People wanting to start a new business, especially one that needs a bank loan or a venture capital infusion, know that they have to develop a thorough business plan. But after getting funded, they defer the "financial stuff" to someone else in the company, or worse, they ignore it until cash management and cash flow become major problems to their survival. This is a common issue with business founders who describe themselves as "creative types, technically minded, artistic, client-focused or relationship-oriented," where their lack of financial sense overwhelms the other skills they see as somehow more valuable.

If they don't take ownership of the financial side of their business and rely on other employees – who may not be ethical or have much of an aptitude for numbers either – they run the risk of embezzlement or financial ruin.

Many talented people new to running a business discount the need to work "on the business" and confuse it with working "in the business." Both are necessary, but the former means they need to set regular times to do a thorough review of the company's financial health – looking at a dashboard of reports that should spur them to make important and even immediate decisions. Too often, though, they focus on working on client relationships, sales, marketing, research and product development, hiring and employee management issues, mostly because the financial discussions are considered tedious, disconcerting, stressful or boring. In short, they’re taken out of their comfort zone.

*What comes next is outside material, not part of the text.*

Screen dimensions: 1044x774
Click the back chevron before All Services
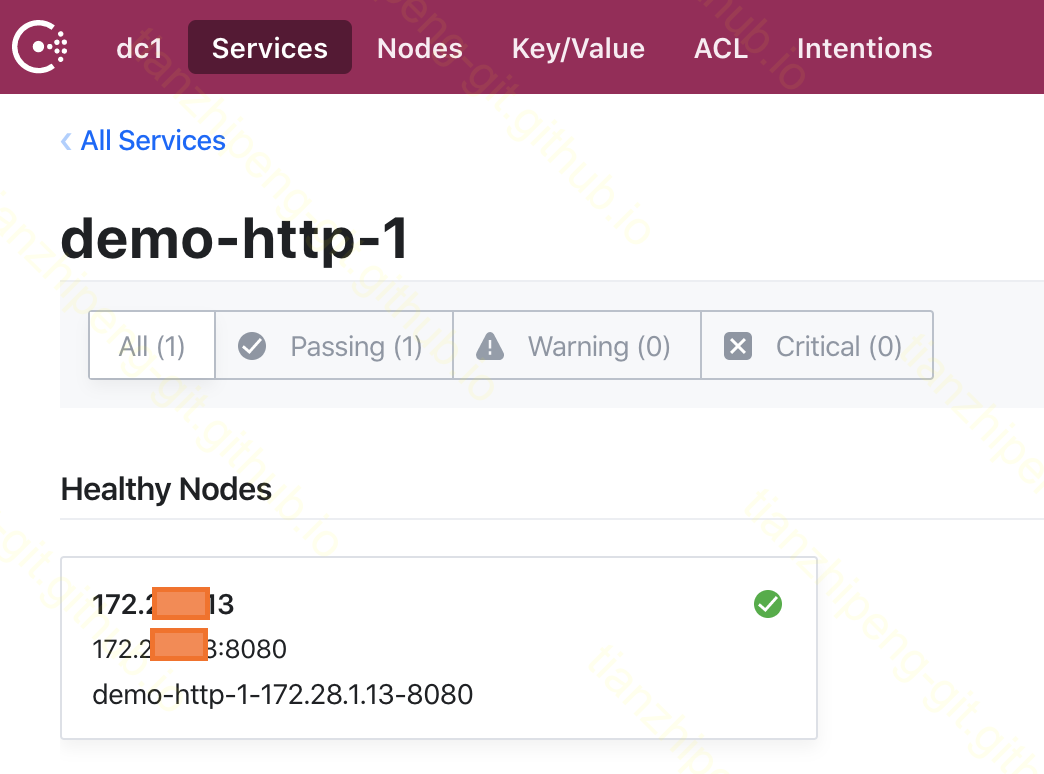(x=66, y=141)
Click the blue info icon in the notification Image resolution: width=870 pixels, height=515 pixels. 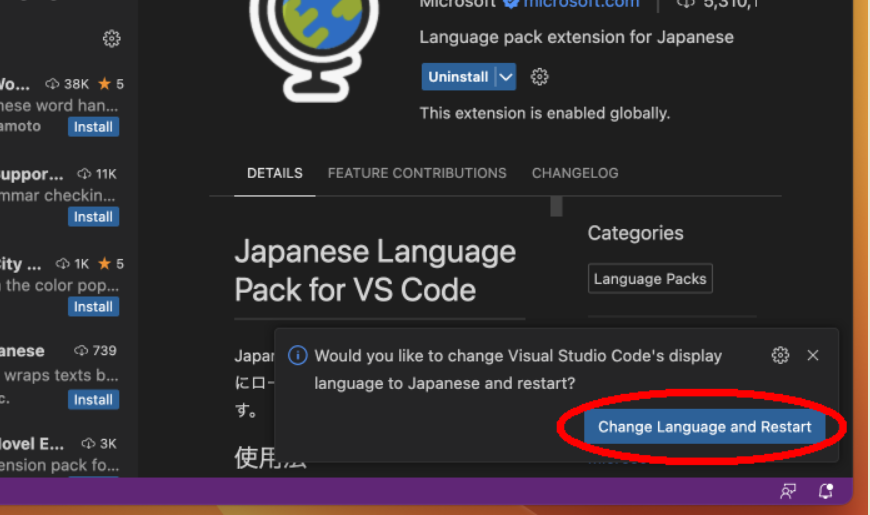point(297,356)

They justify this hesitancy or avoidance of regular financial reviews because it's easier for them to spend their time doing the work tasks they like – making money and interacting with colleagues, clients and customers – versus the ones they don't. They rationalize the time they spend on marketing or product development as somehow more valuable than the time needed for financial reviews.

Ask any financial management professional – certified financial planner, stockbroker, accountant or tax preparer – how often a married or cohabitating couple needs to actually sit down and review their income, expenses, budget, savings and investment plans. Their answers may range from once per week to once per month, but these discussions – with the accompanying reports, bank statements, receipts, etc. – must happen to allow one or both members of the relationship to sleep soundly at night.

As an employee wanting to move into a supervisory, management or leadership role, it's critical for your success to acquire a knowledge of basic financial statements. You must understand a few things: the accrual process, the accounting equation and what generally accepted accounting principles means; liquidity, leverage and profitability through understanding cash flow; fixed, variable, overhead costs and break-even analysis; balance sheets and income statements; operating and capital expenditure budgets; employee and payroll tax reporting requirements; and return on investment for departments, projects and strategic plans.

And even if the company you're working for or managing is not traded publicly, you should still understand how the capital markets work and how to read a company or a competitor's annual report.

There are lots of approaches to improving your financial literacy. A few suggestions: online courses from training companies that specialize in one-day or multiday seminars; local or online college and university classes, extension courses or certificate programs; or self-study programs offered by financial education nonprofits or associations.

Ask for mentoring from the financial professionals in your firm. Get directions, a lesson plan and supportive career guidance from your CFO, finance manager, CPAs or similar experts. They recognize the value of the data they create and interpret; they will want you to appreciate it just as much.